◆ **Task goal**:
Search the records below for "NHẬP column header". Return that line and all remaining lines exactly.
────────
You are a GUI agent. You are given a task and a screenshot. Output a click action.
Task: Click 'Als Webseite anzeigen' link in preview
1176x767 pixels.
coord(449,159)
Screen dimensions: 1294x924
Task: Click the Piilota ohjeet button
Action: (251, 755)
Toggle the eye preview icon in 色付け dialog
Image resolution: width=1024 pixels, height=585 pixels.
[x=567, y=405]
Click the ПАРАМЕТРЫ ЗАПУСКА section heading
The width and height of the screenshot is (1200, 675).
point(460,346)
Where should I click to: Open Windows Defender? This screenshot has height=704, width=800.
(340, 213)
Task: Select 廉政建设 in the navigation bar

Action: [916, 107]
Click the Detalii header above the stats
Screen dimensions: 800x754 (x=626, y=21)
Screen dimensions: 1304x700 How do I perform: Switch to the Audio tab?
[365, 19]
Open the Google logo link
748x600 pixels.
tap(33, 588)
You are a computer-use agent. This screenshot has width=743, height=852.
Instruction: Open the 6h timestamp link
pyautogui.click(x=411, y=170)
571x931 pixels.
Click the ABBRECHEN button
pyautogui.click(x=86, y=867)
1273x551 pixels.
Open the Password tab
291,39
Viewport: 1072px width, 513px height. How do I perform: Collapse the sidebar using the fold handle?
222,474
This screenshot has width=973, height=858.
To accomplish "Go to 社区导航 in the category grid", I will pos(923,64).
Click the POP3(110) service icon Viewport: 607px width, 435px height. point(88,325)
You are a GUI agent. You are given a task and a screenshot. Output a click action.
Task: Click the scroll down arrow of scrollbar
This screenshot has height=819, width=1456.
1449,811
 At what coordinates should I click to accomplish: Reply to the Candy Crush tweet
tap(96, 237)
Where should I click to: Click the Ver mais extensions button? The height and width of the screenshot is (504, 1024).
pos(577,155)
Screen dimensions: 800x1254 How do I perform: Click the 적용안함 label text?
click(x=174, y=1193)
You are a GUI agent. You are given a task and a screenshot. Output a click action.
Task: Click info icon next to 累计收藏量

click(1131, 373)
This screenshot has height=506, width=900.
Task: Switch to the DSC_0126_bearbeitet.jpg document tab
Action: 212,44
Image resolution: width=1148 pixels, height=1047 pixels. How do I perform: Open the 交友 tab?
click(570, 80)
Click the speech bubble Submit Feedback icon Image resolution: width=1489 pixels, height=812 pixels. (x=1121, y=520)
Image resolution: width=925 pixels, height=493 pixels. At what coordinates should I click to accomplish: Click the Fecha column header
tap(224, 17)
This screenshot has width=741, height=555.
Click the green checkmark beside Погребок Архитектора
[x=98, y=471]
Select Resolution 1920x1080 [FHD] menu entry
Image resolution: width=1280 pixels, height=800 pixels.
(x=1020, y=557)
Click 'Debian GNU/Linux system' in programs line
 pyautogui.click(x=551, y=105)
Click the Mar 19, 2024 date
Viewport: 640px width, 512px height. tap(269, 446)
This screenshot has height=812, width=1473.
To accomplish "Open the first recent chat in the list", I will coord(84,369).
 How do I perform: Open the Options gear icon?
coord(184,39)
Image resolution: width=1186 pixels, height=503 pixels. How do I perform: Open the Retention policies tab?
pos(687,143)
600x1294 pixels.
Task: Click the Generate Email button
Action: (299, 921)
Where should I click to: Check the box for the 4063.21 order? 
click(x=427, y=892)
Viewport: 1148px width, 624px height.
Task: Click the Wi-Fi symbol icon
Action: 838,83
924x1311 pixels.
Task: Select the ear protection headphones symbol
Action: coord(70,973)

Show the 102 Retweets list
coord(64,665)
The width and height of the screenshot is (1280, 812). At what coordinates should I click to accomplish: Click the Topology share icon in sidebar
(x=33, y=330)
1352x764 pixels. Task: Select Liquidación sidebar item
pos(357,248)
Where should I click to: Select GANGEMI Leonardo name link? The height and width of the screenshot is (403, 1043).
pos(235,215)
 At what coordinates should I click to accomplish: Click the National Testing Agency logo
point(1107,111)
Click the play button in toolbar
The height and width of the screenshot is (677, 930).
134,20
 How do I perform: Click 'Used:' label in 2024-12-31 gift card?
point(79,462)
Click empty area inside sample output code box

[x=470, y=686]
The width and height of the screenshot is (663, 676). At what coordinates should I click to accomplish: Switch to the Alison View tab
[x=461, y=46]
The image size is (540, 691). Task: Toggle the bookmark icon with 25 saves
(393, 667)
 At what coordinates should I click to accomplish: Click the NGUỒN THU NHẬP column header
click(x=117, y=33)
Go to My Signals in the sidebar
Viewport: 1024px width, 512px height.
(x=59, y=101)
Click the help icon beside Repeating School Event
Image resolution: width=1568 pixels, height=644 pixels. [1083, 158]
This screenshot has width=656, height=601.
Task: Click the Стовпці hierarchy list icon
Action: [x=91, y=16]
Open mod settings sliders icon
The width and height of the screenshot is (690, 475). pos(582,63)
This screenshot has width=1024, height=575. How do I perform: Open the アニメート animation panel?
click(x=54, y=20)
────────
◆ **Finished task**:
 At what coordinates should I click to accomplish: Click the NGUỒN THU NHẬP column header
click(x=117, y=33)
Go to My Signals in the sidebar
Viewport: 1024px width, 512px height.
(x=59, y=101)
Click the help icon beside Repeating School Event
Image resolution: width=1568 pixels, height=644 pixels. [1083, 158]
This screenshot has width=656, height=601.
Task: Click the Стовпці hierarchy list icon
Action: [x=91, y=16]
Open mod settings sliders icon
The width and height of the screenshot is (690, 475). pos(582,63)
This screenshot has width=1024, height=575. How do I perform: Open the アニメート animation panel?
click(x=54, y=20)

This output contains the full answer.